_Input material_

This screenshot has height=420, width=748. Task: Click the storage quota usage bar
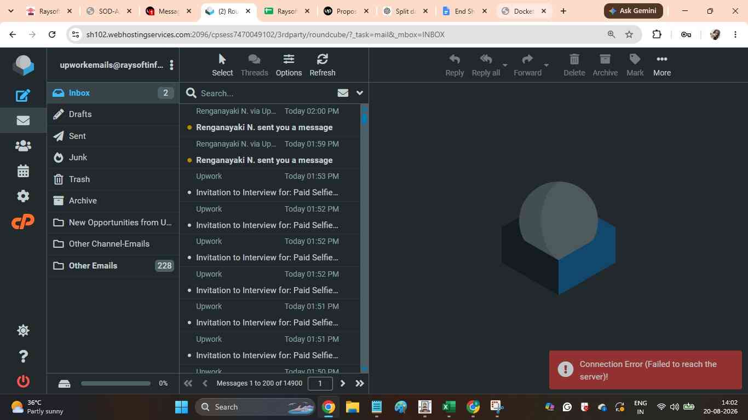pos(116,383)
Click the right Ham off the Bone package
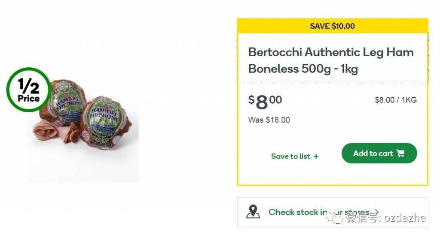The height and width of the screenshot is (237, 440). pos(106,122)
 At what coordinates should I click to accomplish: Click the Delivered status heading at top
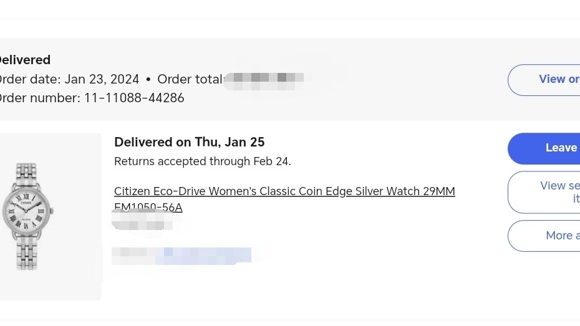point(24,60)
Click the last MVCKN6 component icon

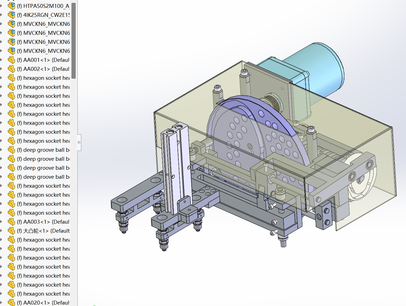click(12, 51)
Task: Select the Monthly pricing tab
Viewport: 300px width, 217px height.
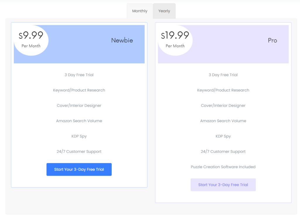Action: click(x=139, y=11)
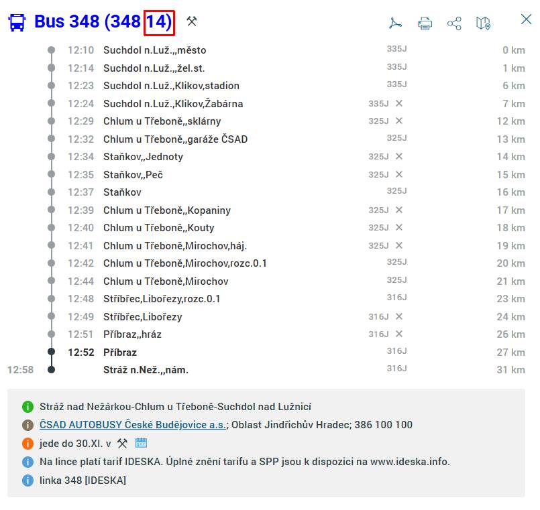Click green info icon for route description
This screenshot has width=540, height=510.
(28, 407)
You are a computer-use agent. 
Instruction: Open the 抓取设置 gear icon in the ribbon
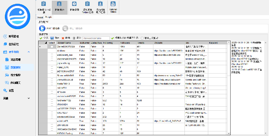tap(74, 4)
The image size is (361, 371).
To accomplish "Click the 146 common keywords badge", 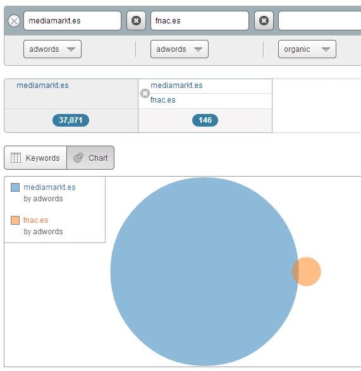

_What you need to do_
All lines above between the line that contains "Click the last MVCKN6 component icon" and the last line of the entries, both included, must be transcribed exactly. No pictures are to appear.

_Answer box_
Click the last MVCKN6 component icon

click(12, 51)
Task: Select the Monthly pricing tab
Viewport: 300px width, 217px height.
Action: click(x=139, y=11)
Click green info icon for route description
This screenshot has width=540, height=510.
(28, 407)
You are a computer-use agent. 
Instruction: Open the 抓取设置 gear icon in the ribbon
tap(74, 4)
The image size is (361, 371).
To accomplish "Click the 146 common keywords badge", 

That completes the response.